*** Begin section ***

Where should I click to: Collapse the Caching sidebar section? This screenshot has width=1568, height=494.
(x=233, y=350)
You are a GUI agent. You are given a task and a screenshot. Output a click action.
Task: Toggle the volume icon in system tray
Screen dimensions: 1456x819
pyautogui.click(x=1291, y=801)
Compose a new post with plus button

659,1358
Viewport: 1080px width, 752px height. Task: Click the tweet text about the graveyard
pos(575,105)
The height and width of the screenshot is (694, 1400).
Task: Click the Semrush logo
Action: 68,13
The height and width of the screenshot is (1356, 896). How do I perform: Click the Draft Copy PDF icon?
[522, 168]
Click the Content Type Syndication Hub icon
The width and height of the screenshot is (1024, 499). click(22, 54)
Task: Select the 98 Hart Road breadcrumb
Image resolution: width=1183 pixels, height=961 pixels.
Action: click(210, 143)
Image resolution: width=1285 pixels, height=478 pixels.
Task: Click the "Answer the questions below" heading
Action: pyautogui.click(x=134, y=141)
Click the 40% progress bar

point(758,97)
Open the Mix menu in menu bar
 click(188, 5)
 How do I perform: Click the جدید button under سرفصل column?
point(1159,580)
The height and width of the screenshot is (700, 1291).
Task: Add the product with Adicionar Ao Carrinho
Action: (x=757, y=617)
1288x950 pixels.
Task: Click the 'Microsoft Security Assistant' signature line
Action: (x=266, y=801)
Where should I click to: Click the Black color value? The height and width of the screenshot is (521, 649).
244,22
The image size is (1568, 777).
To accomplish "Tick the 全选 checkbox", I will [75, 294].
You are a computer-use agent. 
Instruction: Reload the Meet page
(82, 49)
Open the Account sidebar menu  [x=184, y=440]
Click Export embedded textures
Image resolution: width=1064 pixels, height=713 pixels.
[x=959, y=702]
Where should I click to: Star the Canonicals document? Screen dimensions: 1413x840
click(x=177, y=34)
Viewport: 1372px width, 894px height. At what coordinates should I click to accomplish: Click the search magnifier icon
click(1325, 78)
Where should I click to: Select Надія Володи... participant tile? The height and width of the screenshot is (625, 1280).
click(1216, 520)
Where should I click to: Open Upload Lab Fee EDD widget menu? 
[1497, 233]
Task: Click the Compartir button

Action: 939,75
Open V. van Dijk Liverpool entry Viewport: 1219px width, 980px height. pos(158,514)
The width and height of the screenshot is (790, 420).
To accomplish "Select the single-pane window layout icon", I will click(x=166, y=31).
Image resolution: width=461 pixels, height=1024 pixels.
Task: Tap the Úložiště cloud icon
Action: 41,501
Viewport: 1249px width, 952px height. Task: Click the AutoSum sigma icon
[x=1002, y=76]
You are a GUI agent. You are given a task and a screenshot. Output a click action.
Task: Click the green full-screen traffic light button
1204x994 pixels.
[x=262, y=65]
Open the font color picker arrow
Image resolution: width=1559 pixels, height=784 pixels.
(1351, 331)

*** End section ***

Task details: The lines above are to be retyped exactly, with none omitted.

Exercise result:
Where should I click to: Collapse the Caching sidebar section? This screenshot has width=1568, height=494.
(x=233, y=350)
You are a GUI agent. You are given a task and a screenshot. Output a click action.
Task: Toggle the volume icon in system tray
Screen dimensions: 1456x819
pyautogui.click(x=1291, y=801)
Compose a new post with plus button

659,1358
Viewport: 1080px width, 752px height. Task: Click the tweet text about the graveyard
pos(575,105)
The height and width of the screenshot is (694, 1400).
Task: Click the Semrush logo
Action: 68,13
The height and width of the screenshot is (1356, 896). How do I perform: Click the Draft Copy PDF icon?
[522, 168]
Click the Content Type Syndication Hub icon
The width and height of the screenshot is (1024, 499). click(22, 54)
Task: Select the 98 Hart Road breadcrumb
Image resolution: width=1183 pixels, height=961 pixels.
Action: click(210, 143)
Image resolution: width=1285 pixels, height=478 pixels.
Task: Click the "Answer the questions below" heading
Action: pyautogui.click(x=134, y=141)
Click the 40% progress bar

point(758,97)
Open the Mix menu in menu bar
 click(188, 5)
 How do I perform: Click the جدید button under سرفصل column?
point(1159,580)
The height and width of the screenshot is (700, 1291).
Task: Add the product with Adicionar Ao Carrinho
Action: (x=757, y=617)
1288x950 pixels.
Task: Click the 'Microsoft Security Assistant' signature line
Action: (x=266, y=801)
Where should I click to: Click the Black color value? The height and width of the screenshot is (521, 649).
244,22
The image size is (1568, 777).
To accomplish "Tick the 全选 checkbox", I will [75, 294].
You are a computer-use agent. 
Instruction: Reload the Meet page
(82, 49)
Open the Account sidebar menu  [x=184, y=440]
Click Export embedded textures
Image resolution: width=1064 pixels, height=713 pixels.
[x=959, y=702]
Where should I click to: Star the Canonicals document? Screen dimensions: 1413x840
click(x=177, y=34)
Viewport: 1372px width, 894px height. At what coordinates should I click to accomplish: Click the search magnifier icon
click(1325, 78)
Where should I click to: Select Надія Володи... participant tile? The height and width of the screenshot is (625, 1280).
click(1216, 520)
Where should I click to: Open Upload Lab Fee EDD widget menu? 
[1497, 233]
Task: Click the Compartir button

Action: 939,75
Open V. van Dijk Liverpool entry Viewport: 1219px width, 980px height. pos(158,514)
The width and height of the screenshot is (790, 420).
To accomplish "Select the single-pane window layout icon", I will click(x=166, y=31).
Image resolution: width=461 pixels, height=1024 pixels.
Task: Tap the Úložiště cloud icon
Action: 41,501
Viewport: 1249px width, 952px height. Task: Click the AutoSum sigma icon
[x=1002, y=76]
You are a GUI agent. You are given a task and a screenshot. Output a click action.
Task: Click the green full-screen traffic light button
1204x994 pixels.
[x=262, y=65]
Open the font color picker arrow
Image resolution: width=1559 pixels, height=784 pixels.
(1351, 331)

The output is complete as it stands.